When asked about how she balances the democratization of AI with maintaining technical rigor, Gupta says that it is a key challenge for all AI leaders today. She says that AI has moved from being boardroom to dinner table conversations after the surfacing of generative AI (GenAI) in November 2022.

Therefore, Gupta says that people are starting to understand what AI is and are investing time to understand it further. However, she stresses the need for leaders to ensure people understand the messages being delivered by GenAI models. She further reveals that Northwestern Mutual has been hosting multiple literacy sessions to address this problem.

The organization hosted an AI symposium last year, and almost two thousand employees attended it. Similarly, it hosts hackathons and works closely with human resources partners to provide AI and GenAI training across the company. Northwestern also recently launched a one-day training program for employees in partnership with the human resources department.

Adding on the topic, Gupta says that the new AI is a team sport and AI leaders need all their partners to come along with them.

Further, Gupta highlights the ethical aspects of deploying AI. She reveals that Northwestern Mutual has put together a user policy for all the employees along with ethical and responsible use training.
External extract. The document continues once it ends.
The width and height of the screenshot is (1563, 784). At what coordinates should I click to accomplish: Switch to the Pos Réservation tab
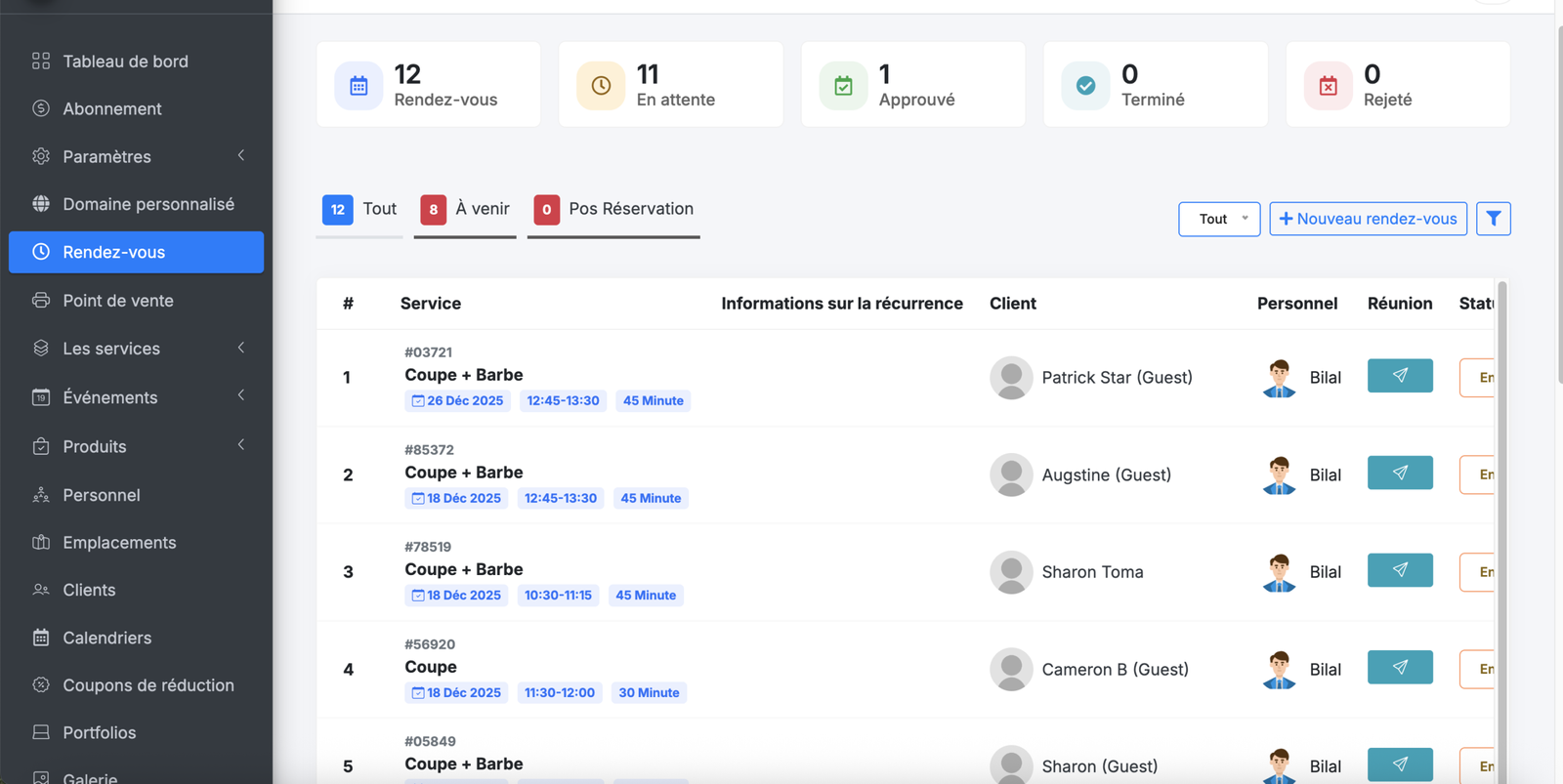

Users have to undertake the GenAI and responsible and ethical use training before using any GenAI product launched by the organization. This training helps them understand that AI can go wrong and hallucinate but humans have to decide whether the answer is acceptable or not.

In conclusion, Gupta says that bringing people along is one of the greatest things that AI leaders have to do so that everybody understands what AI is actually capable of.

CDO Magazine appreciates Anju Gupta for sharing her insights with our global data community.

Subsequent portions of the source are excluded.